Text:
*** Begin section ***

Let’s not make any excuses for the Lakers.
We can. After all, they are missing three future Hall of Famers from their lineup. That said, they could have won two games this week and they blew it against Miami and Utah in the late stages of both games.
It’s easy to blame the fact that the Lakers are playing with numerous injuries. However, there are some coaching decisions that need to be brought to the forefront.
It shouldn’t take a Pau Gasol upper respiratory infection for Mike D’Antoni to finally give Chris Kaman some playing time. In a starter’s role against Utah, Kaman was phenomenal and arguably the best player on the floor for the Lakers.
In 30 minutes, Kaman scored 19 points, grabbed 10 rebounds, and blocked three shots. It’s also important to note that with Kaman on the floor, the Lakers are a far better defensive team than without him.
Knowing this and the fact that Kaman was playing the best game of his season, it was stunning to see D’Antoni take out Kaman with just over a minute left in the loss against the Jazz in favor of Ryan Kelly and then later, Robert Sacre. Neither player had played much in the game, but for whatever reason, D’Antoni thought it would be wiser to have Sacre on the floor for the last possession.
Gordon Hayward of the Jazz easily drove past Sacre and set up a put back dunk for Derrick Favors in the dying seconds which gave Utah the win. It’s impossible to say whether anything would have been different with Kaman on the floor, but letting the man finish the game, especially when he’s been playing well, wouldn’t be such a bad idea.
At least we even saw Kaman in the Utah game. D’Antoni didn’t play him at all against an undersized Miami team. Game management toward the end of that game was questionable, too. With the Lakers down by five midway through the fourth, D’Antoni benched his two best players – statistically, at least – Jordan Hill and Jordan Farmar and the game slipped away from there.
Finally, in the Phoenix game on Monday, the Lakers were outrebounded 62-39. Of course, Hill only played 14 minutes that game. Another head scratching decision by the Lakers bench boss.
Speaking of Hill, he’s still only averaging just over 20 minutes per game. Why is this? Is he not conditioned? Does he get tired? Hogwash.

*** End section ***

Actions to take:
A: Copy the Lakers passage between "Knowing this and" and "a bad idea.", inclusive, and swap "Jazz" for "Utah Jazz" each time it appears.
B: Write the next part of the Lakers passage, picking up after its final sentence.

Data excerpts:
*** Begin section ***

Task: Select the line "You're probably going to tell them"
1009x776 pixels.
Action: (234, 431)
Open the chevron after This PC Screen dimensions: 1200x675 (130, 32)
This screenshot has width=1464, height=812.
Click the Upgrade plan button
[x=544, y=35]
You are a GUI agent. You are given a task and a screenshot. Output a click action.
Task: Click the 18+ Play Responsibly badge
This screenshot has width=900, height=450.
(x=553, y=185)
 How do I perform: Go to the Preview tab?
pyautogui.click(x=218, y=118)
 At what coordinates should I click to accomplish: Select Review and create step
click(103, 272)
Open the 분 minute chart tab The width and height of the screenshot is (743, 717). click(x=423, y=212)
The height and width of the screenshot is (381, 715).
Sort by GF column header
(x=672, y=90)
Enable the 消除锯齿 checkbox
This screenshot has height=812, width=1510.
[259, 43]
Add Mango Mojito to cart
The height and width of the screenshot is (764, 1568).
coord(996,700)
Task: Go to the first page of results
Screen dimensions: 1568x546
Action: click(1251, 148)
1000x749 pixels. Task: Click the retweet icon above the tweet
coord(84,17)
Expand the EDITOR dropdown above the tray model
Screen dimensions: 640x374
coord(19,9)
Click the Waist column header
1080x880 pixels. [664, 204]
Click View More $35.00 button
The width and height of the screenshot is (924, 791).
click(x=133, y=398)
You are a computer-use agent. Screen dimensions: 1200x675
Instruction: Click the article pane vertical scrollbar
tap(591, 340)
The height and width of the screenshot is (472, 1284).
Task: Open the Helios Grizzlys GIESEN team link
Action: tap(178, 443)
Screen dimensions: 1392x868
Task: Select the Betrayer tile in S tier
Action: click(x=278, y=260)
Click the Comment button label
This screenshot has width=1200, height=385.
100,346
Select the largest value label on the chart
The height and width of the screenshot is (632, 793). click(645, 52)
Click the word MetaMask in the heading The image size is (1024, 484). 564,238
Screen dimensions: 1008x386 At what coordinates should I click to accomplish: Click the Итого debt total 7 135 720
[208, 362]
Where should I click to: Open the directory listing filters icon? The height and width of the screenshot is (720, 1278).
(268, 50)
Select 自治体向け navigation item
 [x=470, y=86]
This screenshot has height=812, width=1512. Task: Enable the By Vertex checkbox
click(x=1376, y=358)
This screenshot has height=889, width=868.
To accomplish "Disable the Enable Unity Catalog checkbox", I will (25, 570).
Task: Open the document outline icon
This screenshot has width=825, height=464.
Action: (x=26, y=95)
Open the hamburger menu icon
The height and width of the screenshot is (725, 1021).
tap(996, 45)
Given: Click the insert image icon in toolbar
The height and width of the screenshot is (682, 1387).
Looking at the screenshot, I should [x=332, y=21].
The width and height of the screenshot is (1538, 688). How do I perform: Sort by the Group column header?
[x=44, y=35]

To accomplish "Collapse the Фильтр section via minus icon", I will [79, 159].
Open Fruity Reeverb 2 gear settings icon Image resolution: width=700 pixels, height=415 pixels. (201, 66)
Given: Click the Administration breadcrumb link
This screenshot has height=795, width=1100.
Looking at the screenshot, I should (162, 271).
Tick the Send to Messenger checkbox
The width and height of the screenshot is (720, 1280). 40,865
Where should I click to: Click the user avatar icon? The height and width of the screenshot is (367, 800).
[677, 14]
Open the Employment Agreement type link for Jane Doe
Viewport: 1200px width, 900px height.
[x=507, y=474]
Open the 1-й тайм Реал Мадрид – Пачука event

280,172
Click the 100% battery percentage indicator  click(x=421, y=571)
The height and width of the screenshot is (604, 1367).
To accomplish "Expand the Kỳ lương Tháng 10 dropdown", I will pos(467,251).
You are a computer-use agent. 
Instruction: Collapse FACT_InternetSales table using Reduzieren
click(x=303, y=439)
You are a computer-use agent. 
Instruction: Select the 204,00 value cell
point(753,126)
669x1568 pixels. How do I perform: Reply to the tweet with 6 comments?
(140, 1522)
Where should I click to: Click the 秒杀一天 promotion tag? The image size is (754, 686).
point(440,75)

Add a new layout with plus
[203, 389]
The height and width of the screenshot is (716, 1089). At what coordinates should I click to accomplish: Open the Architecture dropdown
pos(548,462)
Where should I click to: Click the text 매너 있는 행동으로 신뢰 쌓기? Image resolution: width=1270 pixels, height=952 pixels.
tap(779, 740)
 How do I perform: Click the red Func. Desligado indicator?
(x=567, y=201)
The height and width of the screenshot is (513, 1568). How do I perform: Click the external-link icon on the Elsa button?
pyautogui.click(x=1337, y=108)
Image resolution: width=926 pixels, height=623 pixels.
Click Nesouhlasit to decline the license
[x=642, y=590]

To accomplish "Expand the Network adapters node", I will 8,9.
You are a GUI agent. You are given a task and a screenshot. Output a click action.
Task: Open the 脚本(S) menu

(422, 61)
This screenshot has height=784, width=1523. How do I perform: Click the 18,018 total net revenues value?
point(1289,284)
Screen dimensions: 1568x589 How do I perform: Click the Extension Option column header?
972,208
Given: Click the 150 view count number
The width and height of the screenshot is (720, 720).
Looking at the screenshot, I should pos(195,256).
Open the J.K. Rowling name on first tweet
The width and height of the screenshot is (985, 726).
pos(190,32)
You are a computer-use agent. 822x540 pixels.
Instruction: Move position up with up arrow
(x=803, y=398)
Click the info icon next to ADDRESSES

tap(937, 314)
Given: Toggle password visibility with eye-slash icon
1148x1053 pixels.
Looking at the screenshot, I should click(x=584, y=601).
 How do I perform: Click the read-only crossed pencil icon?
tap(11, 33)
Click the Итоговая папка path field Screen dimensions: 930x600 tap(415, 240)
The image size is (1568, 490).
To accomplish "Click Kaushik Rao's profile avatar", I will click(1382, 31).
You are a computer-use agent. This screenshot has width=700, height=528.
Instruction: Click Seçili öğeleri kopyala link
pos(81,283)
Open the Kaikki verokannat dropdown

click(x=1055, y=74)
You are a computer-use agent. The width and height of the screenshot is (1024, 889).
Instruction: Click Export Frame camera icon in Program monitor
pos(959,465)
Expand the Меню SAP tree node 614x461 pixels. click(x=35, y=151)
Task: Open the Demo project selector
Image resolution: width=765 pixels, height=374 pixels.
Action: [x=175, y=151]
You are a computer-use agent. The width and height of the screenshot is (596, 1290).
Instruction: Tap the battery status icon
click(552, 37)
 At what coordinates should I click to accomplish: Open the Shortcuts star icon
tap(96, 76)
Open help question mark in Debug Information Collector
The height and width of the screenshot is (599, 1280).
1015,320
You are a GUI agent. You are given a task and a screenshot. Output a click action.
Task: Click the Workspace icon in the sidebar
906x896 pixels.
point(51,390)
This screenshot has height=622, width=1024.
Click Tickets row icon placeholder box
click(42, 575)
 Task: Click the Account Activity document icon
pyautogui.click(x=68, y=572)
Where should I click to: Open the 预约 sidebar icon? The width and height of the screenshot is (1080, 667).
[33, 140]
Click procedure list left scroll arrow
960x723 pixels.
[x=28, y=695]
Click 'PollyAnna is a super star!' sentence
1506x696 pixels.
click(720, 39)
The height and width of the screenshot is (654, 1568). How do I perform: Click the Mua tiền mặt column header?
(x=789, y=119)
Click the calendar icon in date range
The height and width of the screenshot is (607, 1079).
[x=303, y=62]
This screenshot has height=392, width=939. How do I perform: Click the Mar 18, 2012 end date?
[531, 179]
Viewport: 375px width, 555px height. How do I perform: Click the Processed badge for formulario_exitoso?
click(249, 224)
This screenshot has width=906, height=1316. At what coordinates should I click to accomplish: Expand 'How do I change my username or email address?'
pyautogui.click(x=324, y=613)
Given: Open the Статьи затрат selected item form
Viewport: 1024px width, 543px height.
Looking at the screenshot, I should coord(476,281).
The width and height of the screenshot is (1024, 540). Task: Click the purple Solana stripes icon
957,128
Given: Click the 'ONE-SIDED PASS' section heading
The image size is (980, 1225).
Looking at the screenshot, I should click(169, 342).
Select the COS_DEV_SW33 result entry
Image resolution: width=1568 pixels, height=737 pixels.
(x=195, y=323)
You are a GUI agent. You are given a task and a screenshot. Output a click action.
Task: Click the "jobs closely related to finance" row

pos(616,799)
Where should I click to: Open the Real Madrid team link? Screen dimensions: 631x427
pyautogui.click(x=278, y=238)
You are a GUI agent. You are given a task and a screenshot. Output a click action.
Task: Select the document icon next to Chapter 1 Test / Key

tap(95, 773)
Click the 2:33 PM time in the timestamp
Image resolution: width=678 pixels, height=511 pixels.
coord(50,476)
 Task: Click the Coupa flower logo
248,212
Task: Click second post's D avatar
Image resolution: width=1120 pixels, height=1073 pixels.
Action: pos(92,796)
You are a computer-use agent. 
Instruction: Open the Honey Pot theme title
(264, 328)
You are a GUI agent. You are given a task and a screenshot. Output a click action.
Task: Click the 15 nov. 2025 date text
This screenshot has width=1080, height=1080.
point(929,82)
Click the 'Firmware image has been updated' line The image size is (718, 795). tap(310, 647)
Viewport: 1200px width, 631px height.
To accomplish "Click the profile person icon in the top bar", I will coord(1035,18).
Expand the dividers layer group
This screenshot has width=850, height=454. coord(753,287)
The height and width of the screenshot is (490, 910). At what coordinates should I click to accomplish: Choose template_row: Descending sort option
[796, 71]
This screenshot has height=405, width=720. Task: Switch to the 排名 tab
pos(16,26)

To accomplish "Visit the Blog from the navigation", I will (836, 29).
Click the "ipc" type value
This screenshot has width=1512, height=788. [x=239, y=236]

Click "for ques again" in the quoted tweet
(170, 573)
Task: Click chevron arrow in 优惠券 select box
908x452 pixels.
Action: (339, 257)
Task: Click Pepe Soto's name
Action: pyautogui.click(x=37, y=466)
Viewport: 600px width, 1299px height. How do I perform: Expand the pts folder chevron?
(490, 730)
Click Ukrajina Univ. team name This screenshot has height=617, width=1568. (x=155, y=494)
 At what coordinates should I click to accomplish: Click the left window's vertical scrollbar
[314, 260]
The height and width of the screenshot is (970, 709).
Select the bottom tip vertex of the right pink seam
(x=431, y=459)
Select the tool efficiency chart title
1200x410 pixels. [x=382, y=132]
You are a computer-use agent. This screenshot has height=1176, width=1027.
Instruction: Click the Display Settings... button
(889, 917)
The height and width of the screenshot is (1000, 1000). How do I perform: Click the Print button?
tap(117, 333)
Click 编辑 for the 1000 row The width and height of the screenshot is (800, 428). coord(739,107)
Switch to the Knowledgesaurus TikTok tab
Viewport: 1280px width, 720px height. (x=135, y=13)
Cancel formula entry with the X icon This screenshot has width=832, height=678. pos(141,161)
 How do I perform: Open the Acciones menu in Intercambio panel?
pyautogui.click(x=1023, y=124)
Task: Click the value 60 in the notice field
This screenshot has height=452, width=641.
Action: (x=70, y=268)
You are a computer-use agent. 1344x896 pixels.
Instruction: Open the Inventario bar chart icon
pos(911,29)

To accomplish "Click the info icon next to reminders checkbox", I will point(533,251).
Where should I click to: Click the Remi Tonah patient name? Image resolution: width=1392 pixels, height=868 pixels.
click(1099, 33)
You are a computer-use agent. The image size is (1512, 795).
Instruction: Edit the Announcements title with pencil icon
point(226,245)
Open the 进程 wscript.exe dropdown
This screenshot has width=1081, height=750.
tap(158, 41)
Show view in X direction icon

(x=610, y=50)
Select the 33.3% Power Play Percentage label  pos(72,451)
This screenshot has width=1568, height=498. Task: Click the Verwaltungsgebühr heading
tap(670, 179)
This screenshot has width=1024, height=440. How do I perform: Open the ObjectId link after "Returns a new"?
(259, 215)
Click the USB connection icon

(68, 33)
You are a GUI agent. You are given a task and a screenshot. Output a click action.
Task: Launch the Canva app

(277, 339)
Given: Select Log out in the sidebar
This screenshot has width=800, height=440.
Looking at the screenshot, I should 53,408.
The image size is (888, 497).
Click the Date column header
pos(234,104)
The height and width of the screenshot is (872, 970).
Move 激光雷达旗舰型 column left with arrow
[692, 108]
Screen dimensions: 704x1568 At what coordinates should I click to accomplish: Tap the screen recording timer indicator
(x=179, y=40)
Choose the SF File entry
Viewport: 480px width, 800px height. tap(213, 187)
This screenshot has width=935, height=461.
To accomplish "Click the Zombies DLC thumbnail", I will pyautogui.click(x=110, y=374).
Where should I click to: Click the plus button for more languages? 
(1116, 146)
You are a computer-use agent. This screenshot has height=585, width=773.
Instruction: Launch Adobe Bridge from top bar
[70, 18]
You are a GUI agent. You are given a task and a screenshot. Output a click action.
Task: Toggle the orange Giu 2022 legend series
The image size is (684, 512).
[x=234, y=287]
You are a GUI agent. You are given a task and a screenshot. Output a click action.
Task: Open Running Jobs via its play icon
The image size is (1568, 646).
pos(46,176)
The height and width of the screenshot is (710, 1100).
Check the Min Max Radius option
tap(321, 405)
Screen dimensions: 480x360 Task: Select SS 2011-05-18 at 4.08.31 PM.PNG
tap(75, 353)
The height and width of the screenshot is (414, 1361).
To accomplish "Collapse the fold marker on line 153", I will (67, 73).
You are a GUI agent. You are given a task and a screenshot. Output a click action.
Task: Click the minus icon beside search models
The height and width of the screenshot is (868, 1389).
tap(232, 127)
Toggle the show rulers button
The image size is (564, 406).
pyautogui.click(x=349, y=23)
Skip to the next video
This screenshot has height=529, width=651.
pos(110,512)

*** End section ***

Answers for each item:
A:
Knowing this and the fact that Kaman was playing the best game of his season, it was stunning to see D’Antoni take out Kaman with just over a minute left in the loss against the Utah Jazz in favor of Ryan Kelly and then later, Robert Sacre. Neither player had played much in the game, but for whatever reason, D’Antoni thought it would be wiser to have Sacre on the floor for the last possession.
Gordon Hayward of the Utah Jazz easily drove past Sacre and set up a put back dunk for Derrick Favors in the dying seconds which gave Utah the win. It’s impossible to say whether anything would have been different with Kaman on the floor, but letting the man finish the game, especially when he’s been playing well, wouldn’t be such a bad idea.

B:
As seen in the table above, Hill is just as effective when he gets minutes. He doesn’t get tired. He still scores, he still rebounds, and he’s still effective. In fact, in a win against the Pistons earlier this year, Hill played 36 minutes and scored 24 points and grabbed 17 rebounds. Hill should be starting and getting big minutes. There is no excuse as to why he shouldn’t be.
There were several positives from this week aside from Hill’s strong play. Farmar got minutes and after a rusty performance in his first game back from injury on Christmas, he produced in a big way in the loss against Utah, scoring 16 points, dishing out seven assists and getting three steals. Farmar has been showing potency on both sides of the ball this season. The Lakers have a 97.9 defensive rating when Farmar’s on the court.
Finally, Nick Young showed spurts of solid offensive play this week. He hasn’t been overly consistent. One day he’ll shoot 28 percent, the next night he’ll shoot 59 percent. That said, the ON/OFF numbers for Young are incredible. With him on the court, the Lakers have an offensive rating of 103.6. Without him, they’re just producing at an offensive rating of 96.5. At least, he’s getting minutes.
In short, the Lakers need to give Young, Kaman, Hill, and Farmar the minutes they deserve. There is no such thing as an easy win for the Lakers anymore, but they have a favorable home schedule this week as they play the Sixers, Bucks, and Jazz. Gasol should return this week and if D’Antoni keeps playing Kaman, Hill, and Farmar, the Lakers should be able to turn their fortunes around and inch closer to .500.